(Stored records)
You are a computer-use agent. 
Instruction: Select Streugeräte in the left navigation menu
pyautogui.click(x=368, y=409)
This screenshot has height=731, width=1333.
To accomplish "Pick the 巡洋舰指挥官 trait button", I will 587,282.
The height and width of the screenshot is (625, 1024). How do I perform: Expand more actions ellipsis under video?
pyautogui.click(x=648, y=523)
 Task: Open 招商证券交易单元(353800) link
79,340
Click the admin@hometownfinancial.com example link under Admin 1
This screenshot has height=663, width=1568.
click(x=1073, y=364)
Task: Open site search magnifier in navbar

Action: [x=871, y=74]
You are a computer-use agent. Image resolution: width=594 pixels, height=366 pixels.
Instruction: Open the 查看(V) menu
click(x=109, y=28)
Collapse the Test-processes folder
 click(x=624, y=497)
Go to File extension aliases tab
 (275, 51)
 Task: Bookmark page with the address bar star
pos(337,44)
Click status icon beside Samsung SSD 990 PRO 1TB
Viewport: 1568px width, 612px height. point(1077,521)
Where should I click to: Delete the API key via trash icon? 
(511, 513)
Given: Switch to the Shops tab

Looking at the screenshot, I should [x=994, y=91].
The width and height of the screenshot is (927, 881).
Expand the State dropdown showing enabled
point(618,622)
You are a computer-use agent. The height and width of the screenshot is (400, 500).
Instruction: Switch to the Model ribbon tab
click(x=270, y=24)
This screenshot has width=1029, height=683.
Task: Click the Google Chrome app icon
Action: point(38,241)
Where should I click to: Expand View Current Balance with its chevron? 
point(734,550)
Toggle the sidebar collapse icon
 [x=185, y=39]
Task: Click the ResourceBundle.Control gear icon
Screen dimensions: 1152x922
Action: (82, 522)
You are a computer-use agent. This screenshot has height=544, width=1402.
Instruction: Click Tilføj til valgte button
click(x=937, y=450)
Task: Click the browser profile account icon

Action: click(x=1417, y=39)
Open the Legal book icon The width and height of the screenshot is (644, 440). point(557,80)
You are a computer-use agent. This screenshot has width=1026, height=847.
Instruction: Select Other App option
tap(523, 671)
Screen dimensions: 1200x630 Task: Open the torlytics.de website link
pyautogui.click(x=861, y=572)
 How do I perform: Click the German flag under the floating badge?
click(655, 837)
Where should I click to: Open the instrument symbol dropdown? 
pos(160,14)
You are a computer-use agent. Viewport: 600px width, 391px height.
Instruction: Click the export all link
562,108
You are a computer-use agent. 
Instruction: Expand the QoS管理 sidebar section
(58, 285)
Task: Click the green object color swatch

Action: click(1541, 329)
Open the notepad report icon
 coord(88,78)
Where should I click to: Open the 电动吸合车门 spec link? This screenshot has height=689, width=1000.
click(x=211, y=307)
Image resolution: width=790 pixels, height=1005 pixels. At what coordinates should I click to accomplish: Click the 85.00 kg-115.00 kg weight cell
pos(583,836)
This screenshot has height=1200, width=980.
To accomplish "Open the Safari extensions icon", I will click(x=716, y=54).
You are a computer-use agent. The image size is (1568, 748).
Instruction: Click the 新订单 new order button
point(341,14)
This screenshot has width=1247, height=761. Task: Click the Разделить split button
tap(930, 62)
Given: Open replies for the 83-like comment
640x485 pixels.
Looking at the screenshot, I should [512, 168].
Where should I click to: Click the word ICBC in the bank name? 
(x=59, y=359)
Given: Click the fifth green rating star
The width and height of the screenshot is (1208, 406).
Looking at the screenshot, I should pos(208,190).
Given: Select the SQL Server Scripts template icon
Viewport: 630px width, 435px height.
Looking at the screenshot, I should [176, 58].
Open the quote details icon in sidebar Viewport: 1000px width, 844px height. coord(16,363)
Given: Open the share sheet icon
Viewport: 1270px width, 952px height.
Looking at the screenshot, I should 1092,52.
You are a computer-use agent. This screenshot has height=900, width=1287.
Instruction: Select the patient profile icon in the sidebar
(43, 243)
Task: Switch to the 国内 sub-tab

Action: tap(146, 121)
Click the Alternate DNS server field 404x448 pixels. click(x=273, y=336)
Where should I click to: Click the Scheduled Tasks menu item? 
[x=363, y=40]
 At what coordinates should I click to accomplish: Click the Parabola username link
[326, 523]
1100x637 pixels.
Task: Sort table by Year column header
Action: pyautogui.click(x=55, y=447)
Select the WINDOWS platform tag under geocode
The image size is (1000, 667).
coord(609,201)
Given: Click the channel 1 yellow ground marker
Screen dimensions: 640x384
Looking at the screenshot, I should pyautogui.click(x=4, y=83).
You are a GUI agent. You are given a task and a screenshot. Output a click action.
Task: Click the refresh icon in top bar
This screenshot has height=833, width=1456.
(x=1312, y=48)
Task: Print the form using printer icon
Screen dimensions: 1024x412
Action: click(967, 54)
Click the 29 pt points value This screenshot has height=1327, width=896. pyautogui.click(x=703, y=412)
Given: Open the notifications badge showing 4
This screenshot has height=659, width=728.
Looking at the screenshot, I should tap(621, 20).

# [Task to complete]
Among the entries, copy every line containing the word "will".

# [Written solution]
To accomplish "Pick the 巡洋舰指挥官 trait button", I will 587,282.
To accomplish "Open the Safari extensions icon", I will click(x=716, y=54).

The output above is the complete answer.